DATA FOR THIS TASK:

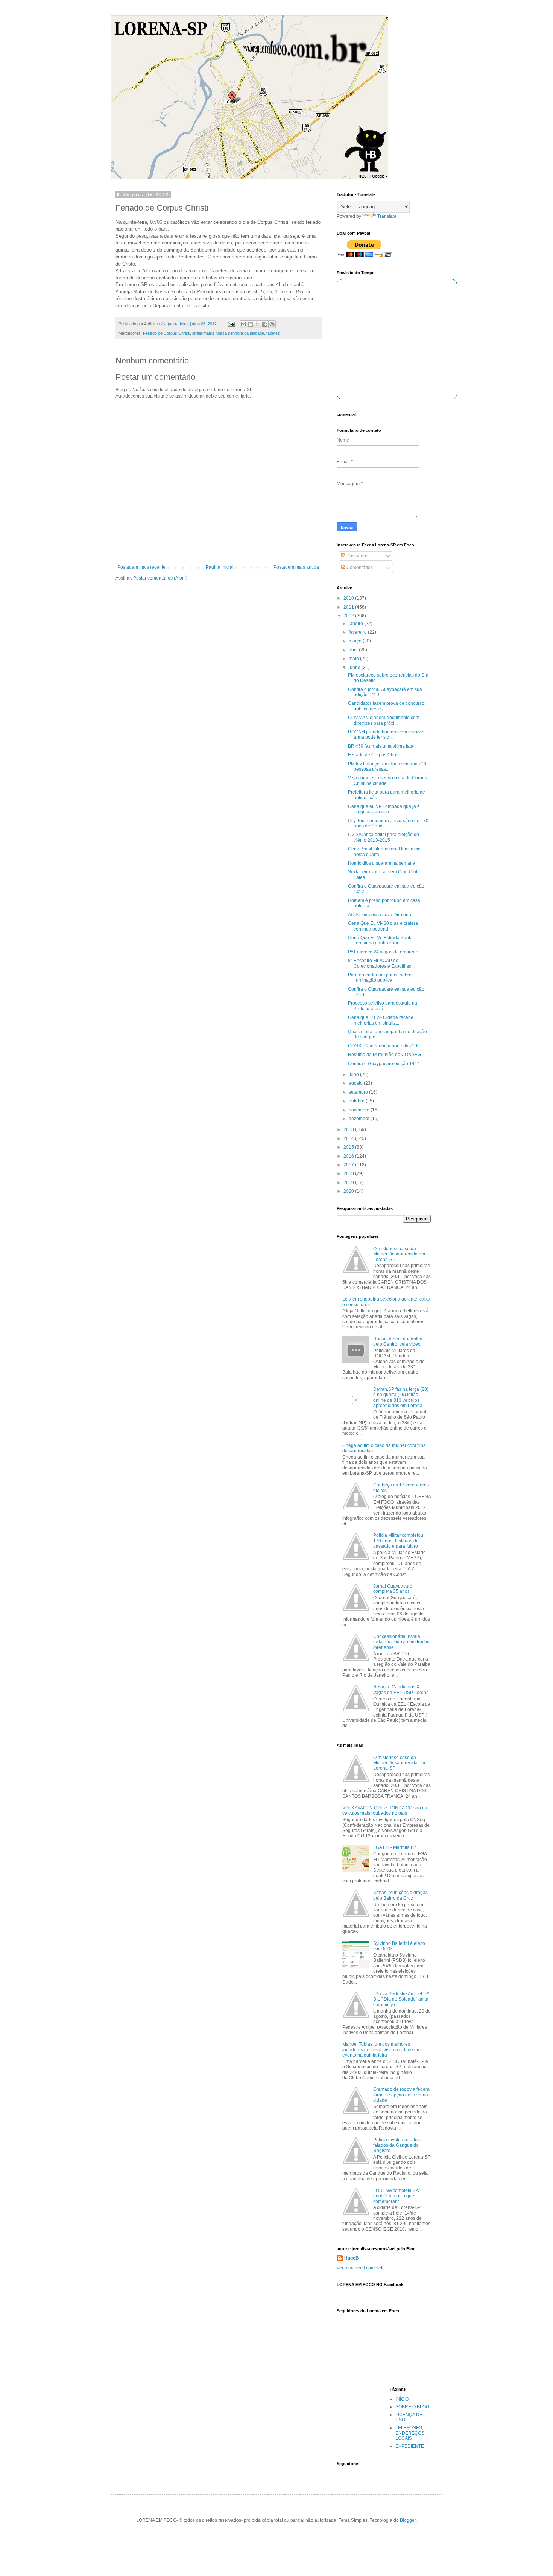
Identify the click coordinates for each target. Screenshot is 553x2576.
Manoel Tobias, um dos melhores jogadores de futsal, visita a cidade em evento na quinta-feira (381, 2050)
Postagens (356, 556)
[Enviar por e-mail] (243, 324)
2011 (349, 607)
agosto (356, 1083)
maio (354, 658)
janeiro (356, 623)
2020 (349, 1191)
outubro (357, 1101)
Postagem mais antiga (296, 567)
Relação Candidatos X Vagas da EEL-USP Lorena (401, 1689)
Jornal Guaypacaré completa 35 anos (392, 1588)
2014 (349, 1138)
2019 (349, 1182)
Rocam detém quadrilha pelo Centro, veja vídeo (397, 1341)
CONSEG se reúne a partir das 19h (384, 1046)
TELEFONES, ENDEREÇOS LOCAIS (409, 2433)
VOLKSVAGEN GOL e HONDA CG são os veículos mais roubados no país (384, 1810)
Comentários (359, 567)
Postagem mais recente (141, 567)
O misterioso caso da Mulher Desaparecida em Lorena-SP (399, 1254)
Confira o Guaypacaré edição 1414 (384, 1063)
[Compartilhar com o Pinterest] (272, 324)
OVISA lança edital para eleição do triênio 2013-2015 (383, 837)
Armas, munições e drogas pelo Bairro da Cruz (400, 1895)
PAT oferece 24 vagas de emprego (383, 952)
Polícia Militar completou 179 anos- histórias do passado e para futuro (398, 1541)
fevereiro (358, 632)
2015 (349, 1147)
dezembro (360, 1118)
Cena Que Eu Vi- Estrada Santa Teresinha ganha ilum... (380, 940)
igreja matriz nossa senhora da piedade (228, 333)
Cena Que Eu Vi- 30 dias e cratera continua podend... (383, 926)
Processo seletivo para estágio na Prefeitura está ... (382, 1005)
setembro (359, 1092)
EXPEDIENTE (409, 2446)
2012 (349, 615)
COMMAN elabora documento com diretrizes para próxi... (383, 720)
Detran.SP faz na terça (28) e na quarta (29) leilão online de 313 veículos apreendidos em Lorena (400, 1397)
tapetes (273, 333)
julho (354, 1074)
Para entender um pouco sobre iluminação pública (380, 977)
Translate (387, 216)
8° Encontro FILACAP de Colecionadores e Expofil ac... (381, 963)
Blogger (408, 2520)
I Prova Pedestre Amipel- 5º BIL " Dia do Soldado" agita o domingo (401, 1999)
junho (355, 667)
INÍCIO (402, 2399)
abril (354, 650)
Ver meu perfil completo (361, 2268)
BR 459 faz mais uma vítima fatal (381, 746)
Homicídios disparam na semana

INSTRUCTIONS FOR THE TASK:
Retype exactly. Include each line from the start of the material through the line holding "2019 (349, 1182)", and leave the pictures out.

RESULT BELOW:
Identify the click coordinates for each target. Screenshot is 553x2576.
Manoel Tobias, um dos melhores jogadores de futsal, visita a cidade em evento na quinta-feira (381, 2050)
Postagens (356, 556)
[Enviar por e-mail] (243, 324)
2011 (349, 607)
agosto (356, 1083)
maio (354, 658)
janeiro (356, 623)
2020 (349, 1191)
outubro (357, 1101)
Postagem mais antiga (296, 567)
Relação Candidatos X Vagas da EEL-USP Lorena (401, 1689)
Jornal Guaypacaré completa 35 anos (392, 1588)
2014 (349, 1138)
2019 (349, 1182)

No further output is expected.